Excentricidades capitalistas

Marianela Palacios

Capital

Perfumes con olor a sangre y semen que se venderán de lo lindo sólo porque los respalda la marca Lady Gaga, y sus fans no se resistirán.

Funerarias que censan fantasmas para satisfacer la demanda de sus clientes.

Mientras que la Organización de las Naciones Unidas denuncia que cada 20 segundos muere un niño por falta de agua potable en el mundo, hay locales en Europa que venden como nunca aguas embotelladas por $300 porque hay paladares tan sofisticados que no tienen mayores problemas en desembolsar lo que en algunos países representa un salario mínimo mensual o más para tomar un líquido que no tiene mayores valores agregados que la mayoría, siempre y cuando eso les dé estatus social y una experiencia de exclusividad.

Una agencia de viajes está teniendo éxito en Barcelona por pasear a peluches de personas de diversos países del mundo, que pagan por el servicio turístico dado a sus juguetes y la publicación de sus fotos en Internet.

En Ebay fue subastada una hojuela de maíz que tenía la forma del estado de Illinois y sólo por eso 68 estadounidenses llegaron a pujar por ella y hubo alguien que terminó pagando $1.350 para comprarla.

En las últimas semanas he escuchado o visto a través de los medios de comunicación noticias como éstas y estoy francamente impactada.

Yo sabía de excentricidades capitalistas y consumistas, pero esto ya raya en el ridículo.

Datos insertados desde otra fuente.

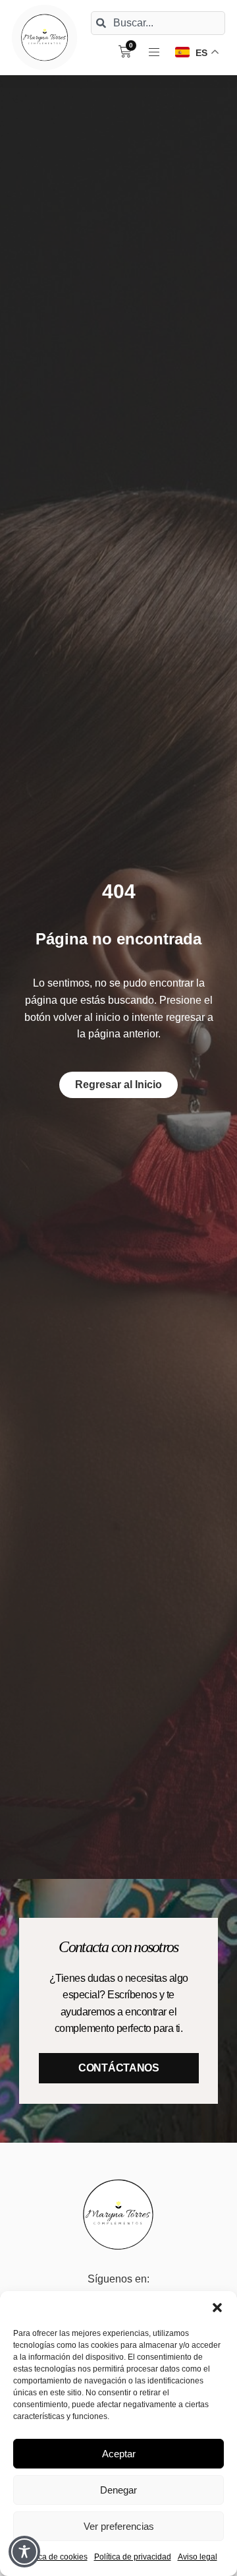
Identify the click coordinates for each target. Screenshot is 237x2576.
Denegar (118, 2490)
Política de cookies (54, 2556)
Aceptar (119, 2453)
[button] (217, 2307)
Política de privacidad (132, 2556)
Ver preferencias (119, 2526)
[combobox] (158, 23)
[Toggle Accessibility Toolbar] (24, 2551)
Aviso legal (197, 2556)
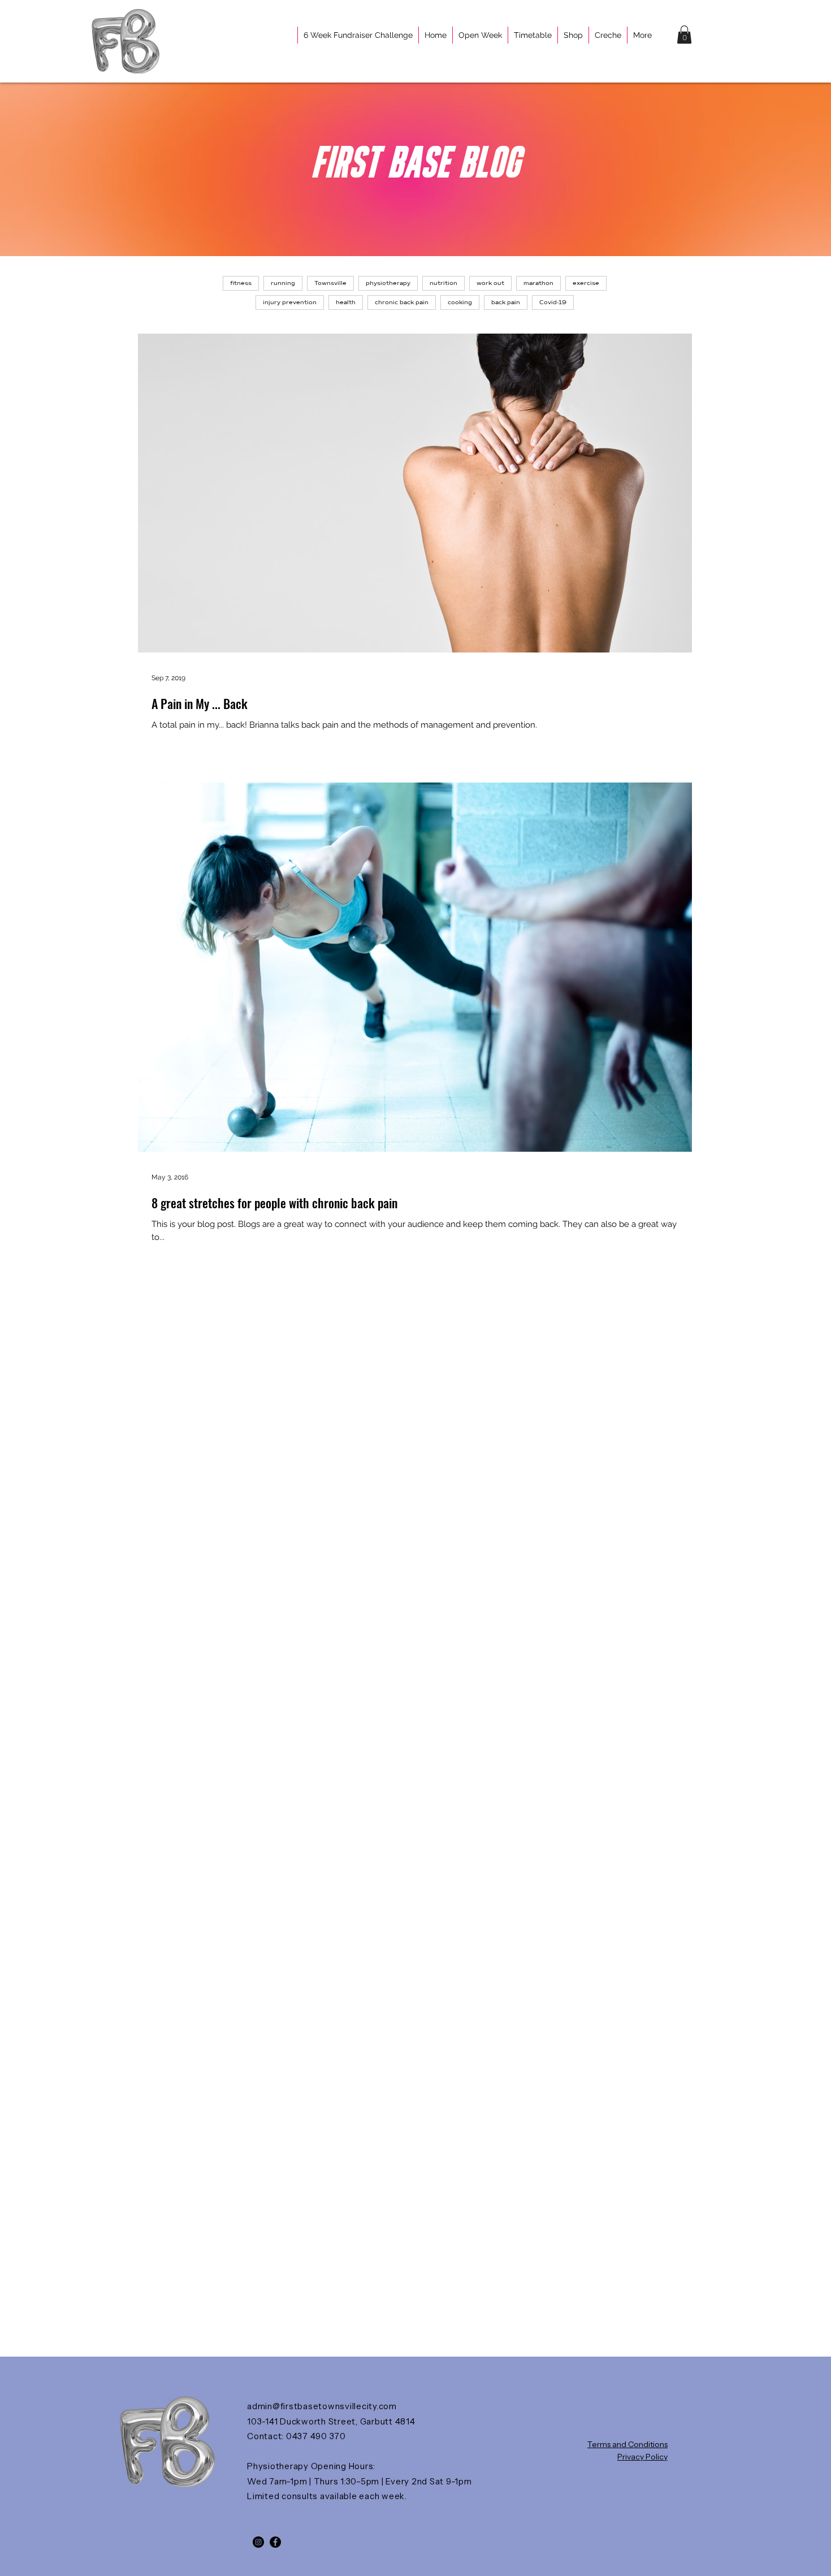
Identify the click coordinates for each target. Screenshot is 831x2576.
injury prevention (290, 302)
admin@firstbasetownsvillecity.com (322, 2406)
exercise (586, 283)
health (346, 302)
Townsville (330, 283)
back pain (505, 302)
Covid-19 (552, 302)
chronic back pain (402, 302)
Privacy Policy (642, 2457)
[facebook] (275, 2542)
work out (490, 283)
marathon (538, 283)
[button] (684, 34)
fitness (241, 283)
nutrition (443, 283)
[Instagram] (258, 2542)
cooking (460, 302)
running (283, 283)
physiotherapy (388, 283)
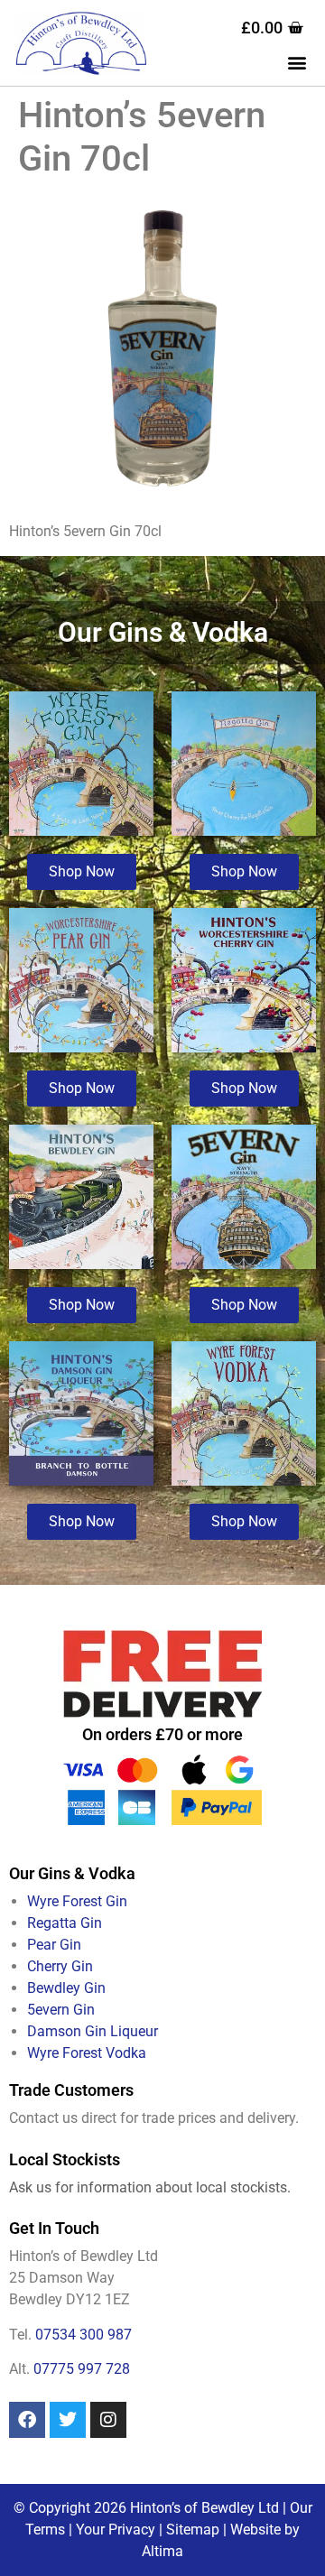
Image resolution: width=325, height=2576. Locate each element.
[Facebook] (27, 2420)
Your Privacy (115, 2529)
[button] (296, 62)
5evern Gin (61, 2009)
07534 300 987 (83, 2334)
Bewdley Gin (66, 1988)
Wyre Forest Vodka (86, 2053)
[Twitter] (68, 2420)
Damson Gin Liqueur (92, 2031)
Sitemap (192, 2529)
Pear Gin (54, 1944)
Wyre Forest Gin (77, 1901)
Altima (162, 2551)
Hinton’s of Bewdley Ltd (204, 2507)
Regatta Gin (64, 1923)
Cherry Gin (60, 1966)
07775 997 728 (81, 2368)
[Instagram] (108, 2420)
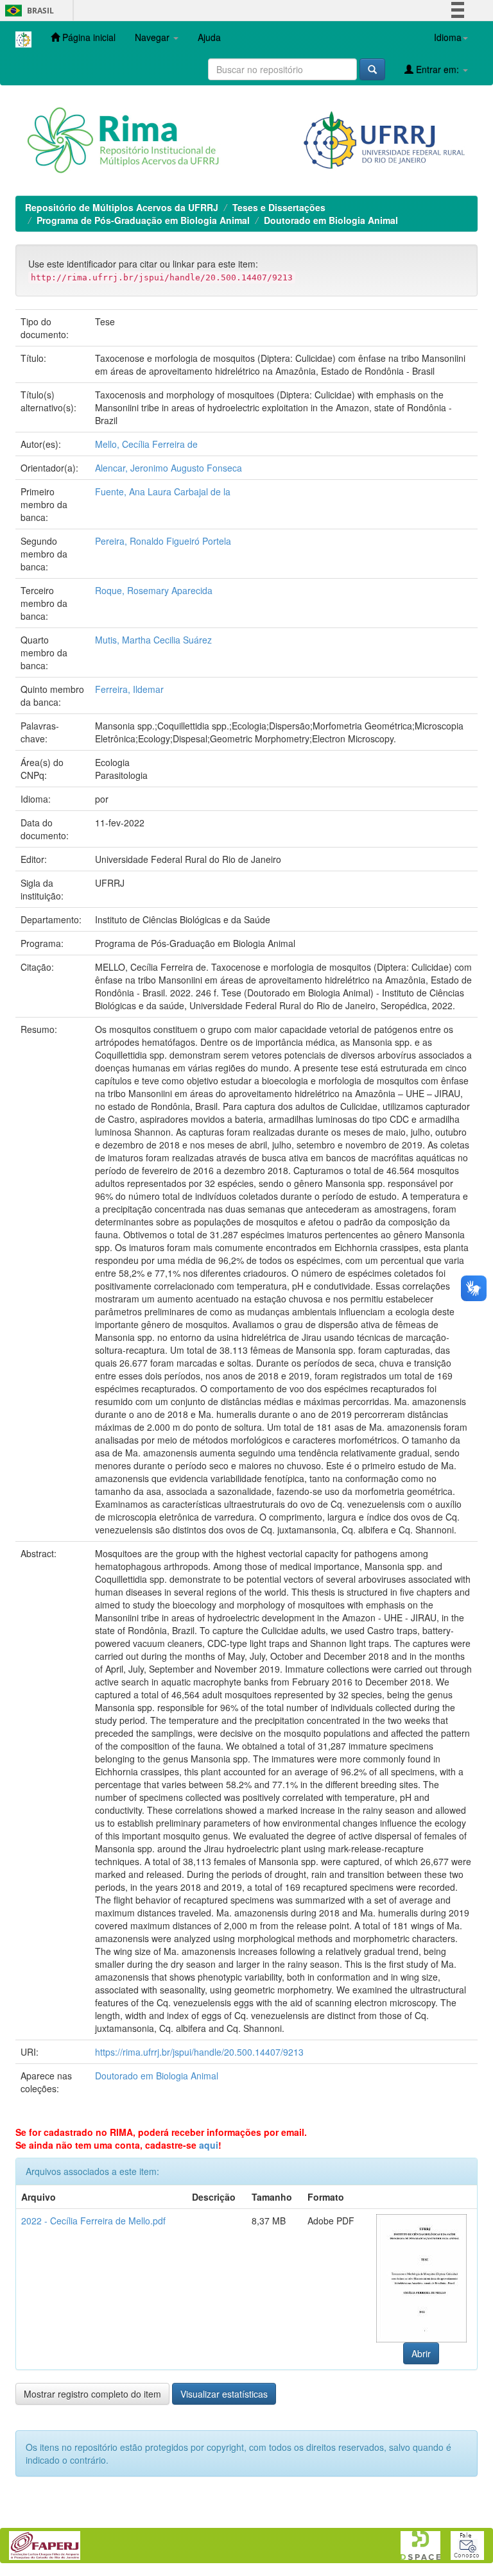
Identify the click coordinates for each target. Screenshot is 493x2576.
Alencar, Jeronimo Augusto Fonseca (168, 467)
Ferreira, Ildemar (129, 689)
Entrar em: (437, 69)
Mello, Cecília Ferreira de (146, 444)
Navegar (153, 37)
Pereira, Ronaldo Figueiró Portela (163, 540)
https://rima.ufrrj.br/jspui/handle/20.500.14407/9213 (199, 2051)
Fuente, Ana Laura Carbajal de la (162, 491)
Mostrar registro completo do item (92, 2393)
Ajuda (209, 37)
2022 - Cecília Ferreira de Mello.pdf (93, 2220)
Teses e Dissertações (278, 207)
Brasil (27, 10)
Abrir (421, 2353)
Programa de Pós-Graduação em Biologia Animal (143, 220)
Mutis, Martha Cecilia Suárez (153, 639)
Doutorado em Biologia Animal (331, 220)
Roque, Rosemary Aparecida (153, 590)
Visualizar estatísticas (224, 2393)
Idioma (448, 37)
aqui (208, 2144)
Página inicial (88, 37)
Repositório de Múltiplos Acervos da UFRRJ (121, 207)
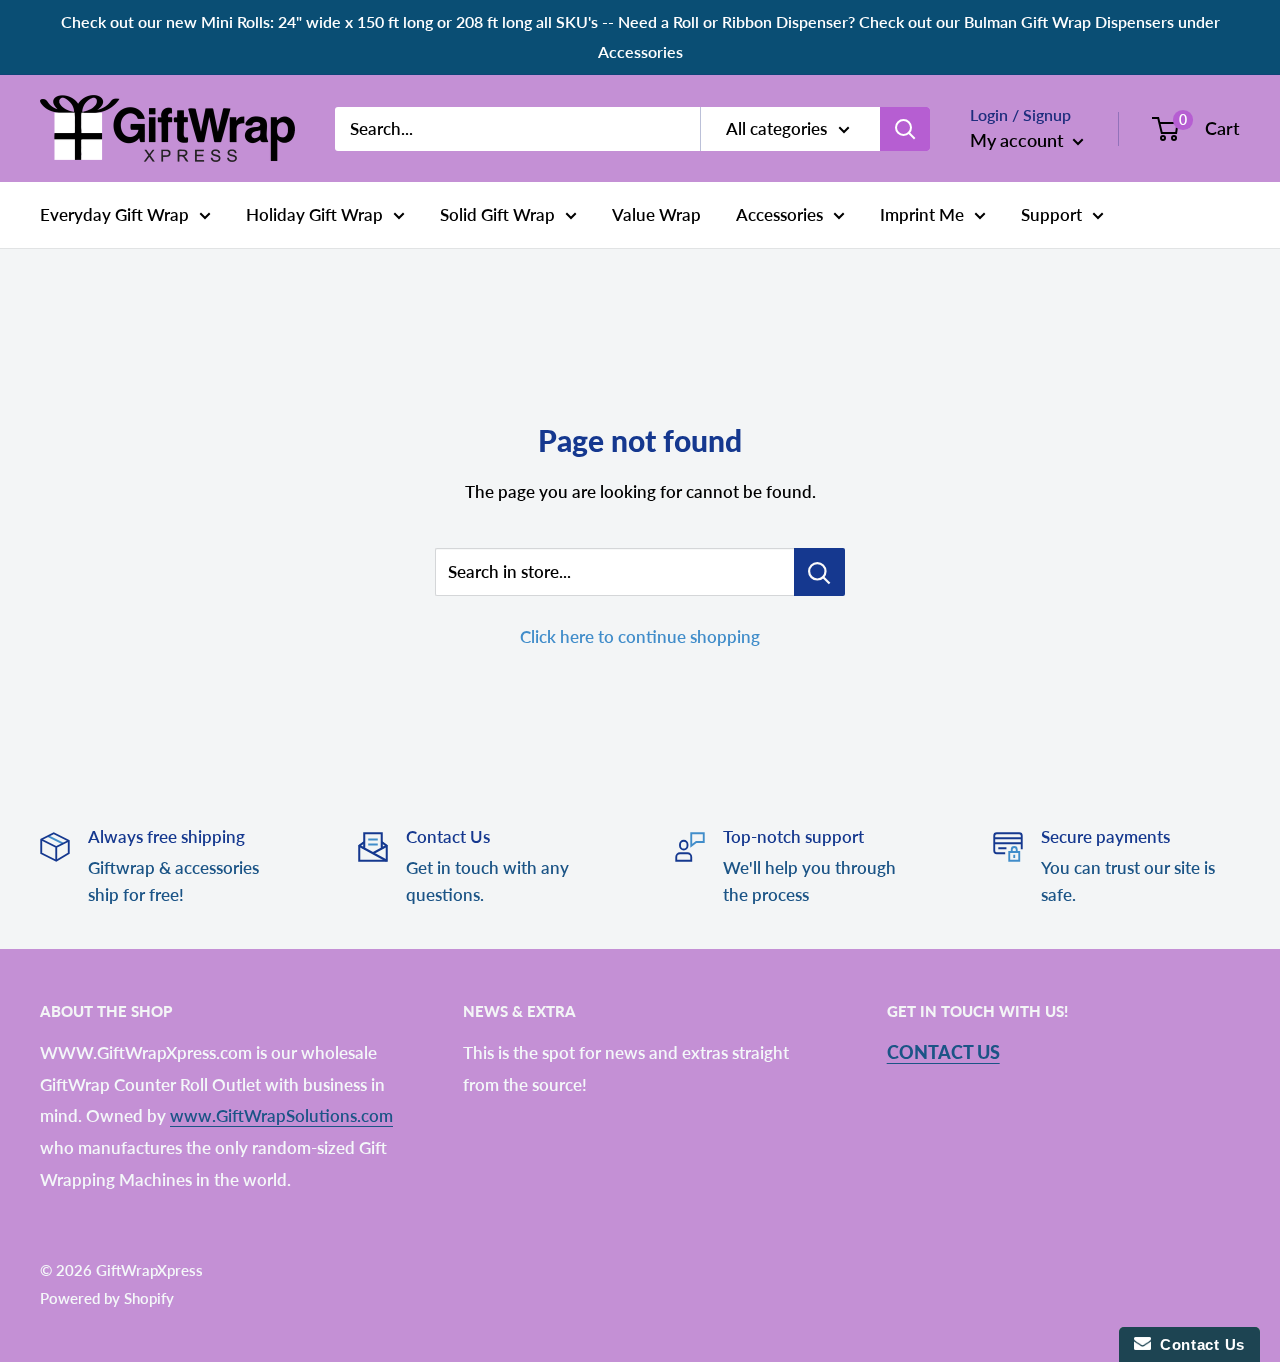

Hay gente muriéndose de hambre en un tercio del planeta y centenares de personas están gastando su dinero en cosas tan banales como éstas.

Cada quien tiene derecho a hacer con sus recursos lo que le plazca. No lo discuto. Pero, señores, por favor, no porque Lady Gaga me ofrezca un perfume y la publicidad me bombardee con el mensaje por meses, es bueno andar oliendo a sangre y semen por las calles.

¡El nivel de alienación de la razón no puede ser tan alto!